Student Essay on Williams' Attack on Utilitarianism
Source: cram.com
TL;DR
- A student essay analyzes Bernard Williams' "A Critique of Utilitarianism," focusing on its attack on consequence-based morality.
- Williams uses examples like Jim killing one villager to save 19 and George taking a chemical weapons job to highlight threats to personal integrity.
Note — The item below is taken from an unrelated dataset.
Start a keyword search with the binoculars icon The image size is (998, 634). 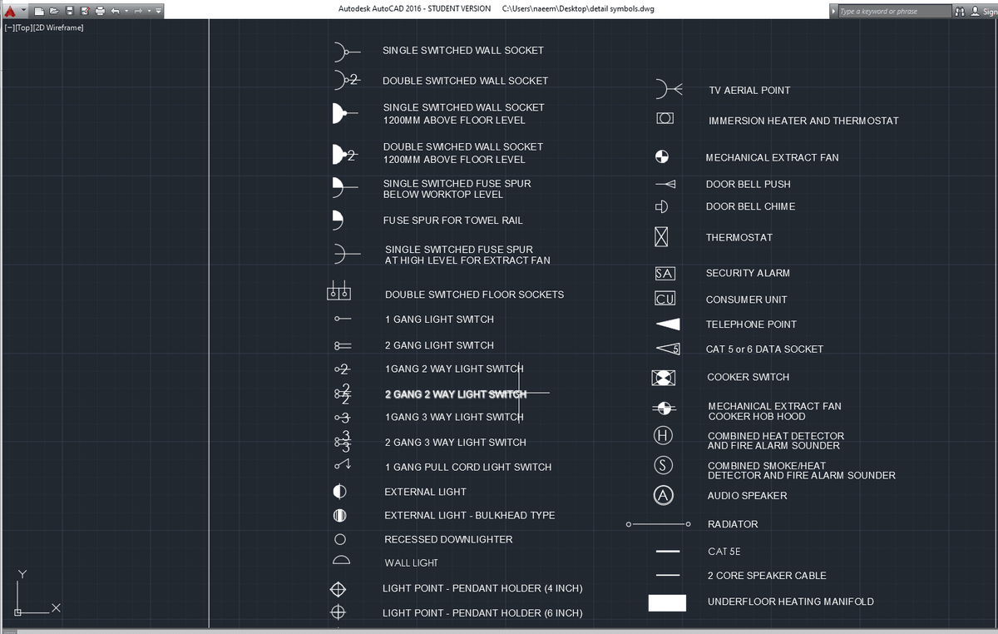[x=960, y=11]
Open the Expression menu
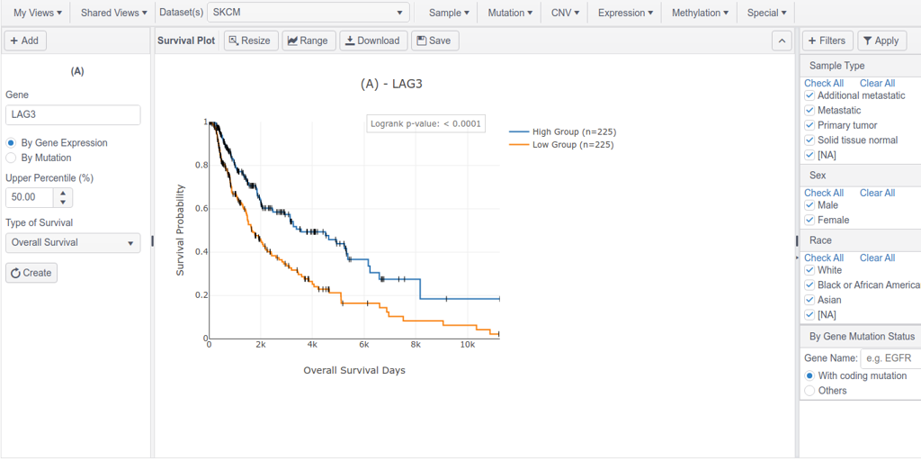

- Utilitarianism demands actions that override individual moral commitments, making people responsible for harms they fail to prevent.
The story at a glance
This Cram.com essay, labeled as a final exam response, breaks down Bernard Williams' arguments in his 1973 essay "A Critique of Utilitarianism." Williams targets utilitarianism's core idea that right actions are those producing the best outcomes, using thought experiments involving characters named Jim and George. The piece is incomplete and shifts to Immanuel Kant's ideas on autonomy, but centers on Williams' no-named author. It appears online as a student paper hosted on an essay-sharing site.[[1]](https://www.cram.com/essay/Analysis-Of-Bernard-Williams-A-Critique-Of/F3Y87VXKGY3W)
Key points
- Williams rejects utilitarianism's "negative responsibility," where people are accountable not just for their actions but for any bad outcomes they could have prevented (pp. 661, 663).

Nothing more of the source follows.